Oncogene expression profiles in K6/ODC mouse skin and papillomas following a chronic exposure to monomethylarsonous acid.

We have previously observed that a chronic drinking water exposure to monomethylarsonous acid [MMA(III)], a cellular metabolite of inorganic arsenic, increases tumor frequency in the skin of keratin VI/ornithine decarboxylase (K6/ODC) transgenic mice. To characterize gene expression profiles predictive of MMA(III) exposure and mode of action of carcinogenesis, skin and papilloma RNA was isolated from K6/ODC mice administered 0, 10, 50, and 100 ppm MMA(III) in their drinking water for 26 weeks.
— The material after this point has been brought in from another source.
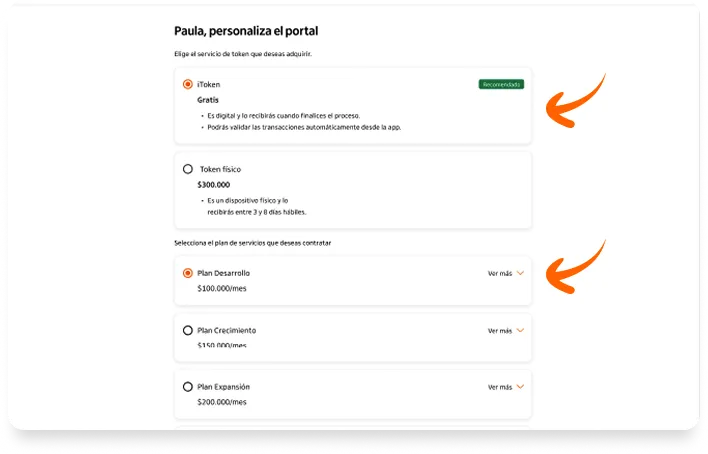This screenshot has height=454, width=708.
Task: Open Ver más link for Plan Crecimiento
Action: (x=500, y=331)
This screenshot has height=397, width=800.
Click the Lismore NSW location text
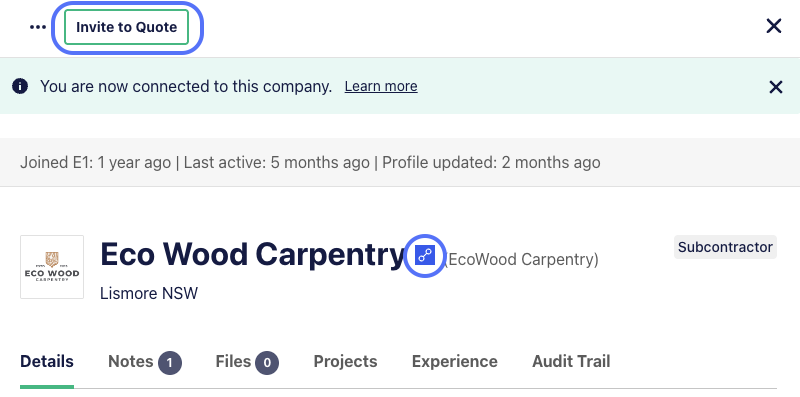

Following RNA processing, the resulting cRNA samples were hybridized to Affymetrix Mouse Genome 430A 2.0 GeneChips(R). Micoarray data were normalized using MAS 5.0 software, and statistically significant genes were determined using a regularized t-test. Significant changes in bZIP transcription factors, MAP kinase signaling, chromatin remodeling, and lipid metabolism gene transcripts were observed following MMA(III) exposure as determined using the Database for Annotation, Visualization and Integrated Discovery 2.1 (DAVID) (Dennis et al., Genome Biol 2003;4(5):P3). MMA(III) also caused dose-dependent changes in multiple Rho guanine nucleotide triphosphatase (GTPase) and cell cycle related genes as determined by linear regression analyses. Observed increases in transcript abundance of Fosl1, Myc, and Rac1 oncogenes in mouse skin support previous reports on the inducibility of these oncogenes in response to arsenic and support the relevance of these genomic changes in skin tumor induction in the K6/ODC mouse model.